SPACS, or special purpose acquisition companies, have had a gangbuster year boosting the number of initial public offerings that have taken place. While SPACs have been around for many years, in recent times the vehicles have surged in popularity as a shortened path to take the company public. Multiple Fintechs have utilized SPACs like SoFi. Advocates believe SPACs have revitalized the moribund IPO market as fewer companies decide to pursue the expensive process to become a listed firm. SPACs, or blank check firms, raise money to acquire or invest in a target company (or companies) and typically have a 12-month time frame to accomplish this task. At the end of September 2021, there were an estimated 458 SPACs on the hunt for a company to buy. SPACInsider reports that there have been 590 SPAC this year raising a gross amount of $158 billion.
In May of 2021, the Securities and Exchange Commission (SEC) issued an investor alert on SPACs that cautioned investors who may invest in these shares. The alert states:
“SPAC sponsors generally purchase equity in the SPAC at more favorable terms than investors in the IPO or subsequent investors on the open market. As a result, investors should be aware that although most of the SPAC’s capital has been provided by IPO investors, the sponsors and potentially other initial investors will benefit more than investors from the SPAC’s completion of an initial business combination and may have an incentive to complete a transaction on terms that may be less favorable to you.
In addition, the SPAC may require additional financings to fund the initial business combination, and those financings often involve the sponsors. As a result, the interests of the sponsors may further diverge from your interests.”

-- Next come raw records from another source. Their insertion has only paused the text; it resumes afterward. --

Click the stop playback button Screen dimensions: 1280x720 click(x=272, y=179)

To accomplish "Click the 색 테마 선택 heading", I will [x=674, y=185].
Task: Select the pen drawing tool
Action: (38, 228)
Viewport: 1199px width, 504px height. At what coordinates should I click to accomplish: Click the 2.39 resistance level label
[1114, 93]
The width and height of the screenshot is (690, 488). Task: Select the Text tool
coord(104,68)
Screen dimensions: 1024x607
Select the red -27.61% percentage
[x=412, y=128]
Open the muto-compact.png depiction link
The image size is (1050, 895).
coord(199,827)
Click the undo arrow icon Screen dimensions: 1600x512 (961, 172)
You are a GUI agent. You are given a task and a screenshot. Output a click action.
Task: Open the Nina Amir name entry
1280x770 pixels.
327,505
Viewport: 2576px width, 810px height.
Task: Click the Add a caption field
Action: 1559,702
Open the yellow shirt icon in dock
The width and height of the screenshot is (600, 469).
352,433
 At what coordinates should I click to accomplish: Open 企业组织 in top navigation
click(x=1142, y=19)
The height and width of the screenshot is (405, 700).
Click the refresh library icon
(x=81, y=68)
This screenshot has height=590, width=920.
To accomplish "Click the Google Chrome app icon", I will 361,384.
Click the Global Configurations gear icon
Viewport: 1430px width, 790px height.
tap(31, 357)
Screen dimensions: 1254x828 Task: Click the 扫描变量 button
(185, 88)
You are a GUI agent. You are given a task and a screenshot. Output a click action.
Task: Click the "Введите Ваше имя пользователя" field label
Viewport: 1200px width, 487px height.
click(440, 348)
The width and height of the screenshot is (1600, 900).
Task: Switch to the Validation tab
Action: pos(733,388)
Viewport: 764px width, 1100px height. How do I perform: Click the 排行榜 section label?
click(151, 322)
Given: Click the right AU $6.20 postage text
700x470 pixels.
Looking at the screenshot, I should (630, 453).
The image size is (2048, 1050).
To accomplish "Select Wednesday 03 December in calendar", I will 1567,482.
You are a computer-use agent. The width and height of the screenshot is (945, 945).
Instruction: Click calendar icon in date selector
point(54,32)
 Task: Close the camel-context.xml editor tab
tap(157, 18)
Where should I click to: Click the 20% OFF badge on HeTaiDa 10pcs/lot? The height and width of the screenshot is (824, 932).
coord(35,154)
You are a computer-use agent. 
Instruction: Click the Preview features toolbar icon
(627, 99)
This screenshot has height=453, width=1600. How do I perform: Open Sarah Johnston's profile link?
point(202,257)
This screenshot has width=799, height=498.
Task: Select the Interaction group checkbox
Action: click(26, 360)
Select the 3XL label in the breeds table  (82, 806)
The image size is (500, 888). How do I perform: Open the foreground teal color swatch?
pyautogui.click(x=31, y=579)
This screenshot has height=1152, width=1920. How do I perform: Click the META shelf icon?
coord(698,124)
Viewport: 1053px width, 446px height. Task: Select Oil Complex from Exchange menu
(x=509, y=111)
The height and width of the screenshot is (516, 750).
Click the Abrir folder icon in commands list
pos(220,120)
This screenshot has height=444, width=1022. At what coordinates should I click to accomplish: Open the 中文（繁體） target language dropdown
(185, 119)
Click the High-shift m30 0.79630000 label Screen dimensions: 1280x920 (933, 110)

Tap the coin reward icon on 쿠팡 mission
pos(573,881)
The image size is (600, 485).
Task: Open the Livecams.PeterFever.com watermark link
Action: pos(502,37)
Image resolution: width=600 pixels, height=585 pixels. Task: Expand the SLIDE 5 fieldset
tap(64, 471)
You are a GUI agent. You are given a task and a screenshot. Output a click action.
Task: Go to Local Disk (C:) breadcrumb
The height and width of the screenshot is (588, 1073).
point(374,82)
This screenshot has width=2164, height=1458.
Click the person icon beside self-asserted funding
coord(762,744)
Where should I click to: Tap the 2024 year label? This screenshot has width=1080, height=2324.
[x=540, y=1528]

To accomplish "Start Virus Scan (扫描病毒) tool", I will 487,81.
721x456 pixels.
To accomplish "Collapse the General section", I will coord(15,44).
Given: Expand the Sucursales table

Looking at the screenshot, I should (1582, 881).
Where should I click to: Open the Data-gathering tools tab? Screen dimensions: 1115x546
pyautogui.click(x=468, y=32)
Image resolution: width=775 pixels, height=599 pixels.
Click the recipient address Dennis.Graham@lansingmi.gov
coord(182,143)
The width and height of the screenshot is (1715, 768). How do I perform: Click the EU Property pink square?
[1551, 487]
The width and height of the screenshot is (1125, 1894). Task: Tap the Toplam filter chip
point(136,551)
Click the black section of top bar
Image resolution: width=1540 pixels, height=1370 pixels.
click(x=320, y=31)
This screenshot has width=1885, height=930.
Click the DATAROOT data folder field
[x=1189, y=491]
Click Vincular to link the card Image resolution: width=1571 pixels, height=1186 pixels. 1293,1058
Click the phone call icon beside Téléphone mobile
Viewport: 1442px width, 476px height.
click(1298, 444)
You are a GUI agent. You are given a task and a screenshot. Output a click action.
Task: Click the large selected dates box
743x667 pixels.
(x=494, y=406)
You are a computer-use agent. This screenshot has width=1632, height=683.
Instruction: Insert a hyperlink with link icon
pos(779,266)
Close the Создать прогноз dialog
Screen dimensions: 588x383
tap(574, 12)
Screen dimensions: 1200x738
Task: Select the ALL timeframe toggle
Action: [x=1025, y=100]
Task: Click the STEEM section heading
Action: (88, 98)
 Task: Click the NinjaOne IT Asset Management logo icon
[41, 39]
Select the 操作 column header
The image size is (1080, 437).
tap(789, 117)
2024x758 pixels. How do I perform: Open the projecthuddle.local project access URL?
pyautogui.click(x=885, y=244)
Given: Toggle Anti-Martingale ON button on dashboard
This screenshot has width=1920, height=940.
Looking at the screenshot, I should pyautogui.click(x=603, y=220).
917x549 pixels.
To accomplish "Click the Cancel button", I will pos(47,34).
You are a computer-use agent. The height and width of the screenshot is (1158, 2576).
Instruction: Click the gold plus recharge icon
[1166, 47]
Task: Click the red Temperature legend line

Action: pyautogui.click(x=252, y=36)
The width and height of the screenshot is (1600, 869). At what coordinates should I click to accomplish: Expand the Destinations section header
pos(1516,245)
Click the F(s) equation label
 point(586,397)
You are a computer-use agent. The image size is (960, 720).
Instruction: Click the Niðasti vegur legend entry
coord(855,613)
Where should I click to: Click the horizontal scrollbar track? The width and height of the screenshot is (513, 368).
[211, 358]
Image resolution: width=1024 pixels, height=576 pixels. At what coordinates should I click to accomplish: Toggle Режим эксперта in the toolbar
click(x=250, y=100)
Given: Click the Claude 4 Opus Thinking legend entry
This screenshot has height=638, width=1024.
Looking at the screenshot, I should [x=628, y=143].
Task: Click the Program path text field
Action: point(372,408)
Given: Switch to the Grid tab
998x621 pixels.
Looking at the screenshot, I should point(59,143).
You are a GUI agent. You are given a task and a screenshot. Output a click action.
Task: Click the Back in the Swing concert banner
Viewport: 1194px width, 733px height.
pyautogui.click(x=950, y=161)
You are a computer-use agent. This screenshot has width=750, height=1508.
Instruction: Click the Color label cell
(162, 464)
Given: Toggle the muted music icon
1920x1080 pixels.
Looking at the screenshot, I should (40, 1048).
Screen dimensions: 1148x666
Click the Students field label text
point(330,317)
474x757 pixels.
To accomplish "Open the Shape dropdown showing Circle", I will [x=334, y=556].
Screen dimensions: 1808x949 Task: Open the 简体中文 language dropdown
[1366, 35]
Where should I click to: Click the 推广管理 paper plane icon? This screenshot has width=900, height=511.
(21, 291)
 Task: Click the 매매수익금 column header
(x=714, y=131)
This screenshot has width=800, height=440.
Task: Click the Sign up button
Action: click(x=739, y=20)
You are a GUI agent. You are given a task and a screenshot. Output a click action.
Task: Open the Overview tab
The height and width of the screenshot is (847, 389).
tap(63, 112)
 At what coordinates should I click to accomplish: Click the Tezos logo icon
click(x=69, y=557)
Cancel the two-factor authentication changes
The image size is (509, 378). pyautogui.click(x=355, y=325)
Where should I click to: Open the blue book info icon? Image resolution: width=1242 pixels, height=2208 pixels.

Yesterday, SEC Chairman Gary Gensler posted a video criticizing SPACs indicating his intent to pursue greater disclosure on these securities. The “Office Hours with Gary Gensler” outlined a process that describes SPACs as not necessarily aligning with an investor’s interests. The video has already been viewed around 80,000 times.
What in the world is a “SPAC,” anyway? And why should anybody care? pic.twitter.com/RGx1XACU6W
— Gary Gensler (@GaryGensler) December 9, 2021
The Chairman has asked staff to prepare some possible changes to the SPAC process. Earlier this year, the SEC added some new accounting rules that cooled the market a bit but greater disclosure may do so further.